The course is built on land reclaimed by the dredging efforts that once opened shipping channels in the Harbor. Because of the settling that has occurred over the years, the fairways can be a little bumpy but are no less playable. In fact, they can add an extra challenge by not always leaving you with a flat, easy to play lie. The fairways are in good shape and well maintained and the greens are some of the best in the area.
Most Memorable Hole
Number 17: Par 3, 130 yards (White Tees). Sorry other 17 holes, this one is a no-brainer. Number 17 has been voted the "Best Par 3 in the Lowcountry" year after year and it is easy to see why. If you're into naming holes, you could call this one: "Hit the Green or Lose a Ball!" You're playing to a small, fairly flat green surrounded by marsh and water.

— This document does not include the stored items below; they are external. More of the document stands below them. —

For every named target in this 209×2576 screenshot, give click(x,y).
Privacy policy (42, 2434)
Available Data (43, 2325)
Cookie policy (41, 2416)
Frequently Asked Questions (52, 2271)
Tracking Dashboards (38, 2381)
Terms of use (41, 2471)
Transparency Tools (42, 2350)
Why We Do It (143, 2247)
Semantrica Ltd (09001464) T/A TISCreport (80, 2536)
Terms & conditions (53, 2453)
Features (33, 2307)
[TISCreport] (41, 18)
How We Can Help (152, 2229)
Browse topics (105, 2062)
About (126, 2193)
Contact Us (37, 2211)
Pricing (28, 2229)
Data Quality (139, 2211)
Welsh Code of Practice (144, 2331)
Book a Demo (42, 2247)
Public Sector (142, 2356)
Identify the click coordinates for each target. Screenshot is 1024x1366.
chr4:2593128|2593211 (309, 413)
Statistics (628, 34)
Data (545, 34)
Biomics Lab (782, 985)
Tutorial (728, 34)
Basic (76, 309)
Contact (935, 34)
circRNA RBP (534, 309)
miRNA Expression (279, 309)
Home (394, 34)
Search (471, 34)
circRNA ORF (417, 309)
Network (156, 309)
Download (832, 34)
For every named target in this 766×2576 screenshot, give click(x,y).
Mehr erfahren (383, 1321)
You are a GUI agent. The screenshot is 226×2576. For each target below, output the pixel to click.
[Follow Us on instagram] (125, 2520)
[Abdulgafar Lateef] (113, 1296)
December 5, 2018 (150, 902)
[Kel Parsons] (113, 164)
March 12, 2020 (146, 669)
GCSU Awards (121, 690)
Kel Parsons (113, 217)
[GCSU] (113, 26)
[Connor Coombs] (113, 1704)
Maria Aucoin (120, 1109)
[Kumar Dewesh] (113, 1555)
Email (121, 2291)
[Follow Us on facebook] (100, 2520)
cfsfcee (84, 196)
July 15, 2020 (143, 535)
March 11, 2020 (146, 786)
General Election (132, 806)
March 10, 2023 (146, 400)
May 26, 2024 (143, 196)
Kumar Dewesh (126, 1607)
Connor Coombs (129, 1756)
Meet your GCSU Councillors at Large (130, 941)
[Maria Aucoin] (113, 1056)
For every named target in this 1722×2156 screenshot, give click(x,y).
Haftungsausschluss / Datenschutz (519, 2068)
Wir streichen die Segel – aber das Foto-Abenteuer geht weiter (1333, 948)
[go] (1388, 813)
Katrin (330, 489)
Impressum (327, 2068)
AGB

Add in the wind that can come howling in from just about any direction and you're in for a real treat. Once you get on the green -regardless of the number of shots it took you to get there - do a 360 and take in all the views. You'll forget your score.
By definition, Patriots Point Links lacks several key elements to make it a links-style golf course, but it is about as close as you can get in the US. What it does have in common with some of the world's most famous links courses is the wind. No matter what time of day you play, the ever-changing winds are going to play a factor. They typically sweep across the harbor and give the course a different look and feel from day to day. This course has more of a parkland feel, with several holes running parallel to each other and no homes along the fairway. There's also a lot of water out here, however, most it is lateral and doesn't - or at least shouldn't - come into play. Bunkers have been strategically placed along the fairways and around the sides of the greens, but in most cases, the fronts are wide open, leaving the seniors favorite par saver, the bump and run, in play.
Something else that makes it a favorite for both local golfers and resort guests is that this it's not unusual to get around this track in four hours or less. It's also not uncommon to find temperatures on the point 10 degrees cooler than the inland areas during the summer. Because of this and the proximity of greens to tees, you'll find a lot of walkers out here in the summer. And they still maintain a 4-hour pace of play.
If you're looking to play somewhere that is not only visually appealing but is also a shotmaker's haven, then consider playing your next round here.